Unravelling the dominant role of phosphorylation degree in governing the functionality of reassembled casein micelles: Implications for future dairy production through precision fermentation

Artikel i vetenskaplig tidskrift, 2025

This study investigated the effect of bovine casein (CN) phosphorylation degree on micelle reassembly, stability, calcium-binding, and acid-induced gelation or precipitation, with the aim of assessing the feasibility of utilising microbial CNs in future dairy production. The four CNs (αS1-, αS2-, β-, and κ-CN) were purified from bovine milk and subjected to enzymatic dephosphorylation, resulting in three pools – fully and partially phosphorylated and fully dephosphorylated. Nine reassembled CN micelle solutions (RCMS) were investigated, consisting of three systems (two of four-CN, and one of β/κ-CN) and three phosphorylation degrees of the corresponding CNs. The distribution of different components (protein, calcium, and phosphorus) into micellar, serum, and insoluble fractions after two centrifugation steps was studied. The pH stability relative to acid-gelation or precipitation of the formed RCMS was further investigated. Results showed that the micelle reassembly ability of RCMS containing all four CNs was proportional to the phosphorylation degree; CNs with higher phosphorylation degrees contained a higher proportion of micelles and exhibited greater calcium-binding ability, whereas fully dephosphorylated CNs hardly formed CN micelle structures.
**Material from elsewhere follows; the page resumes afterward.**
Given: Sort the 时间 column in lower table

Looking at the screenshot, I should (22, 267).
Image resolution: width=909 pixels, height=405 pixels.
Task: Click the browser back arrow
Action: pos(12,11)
The gelation pH of RCMS increased with decreasing phosphorylation degree, whereas the fully dephosphorylated CNs completely failed in gelation but precipitated when reaching their isoelectric point at pH 5.5. Moreover, RCMS containing only β/κ-CN at their native full phosphorylation were unstable at the salt concentrations applied, with more than half of the CNs self-associating to flocculate. Our study confirms the essential role of phosphorylation degree in micelle reassembly and stability, providing important information for potential future applications of microbial CNs that are expected to exhibit non-native phosphorylation levels.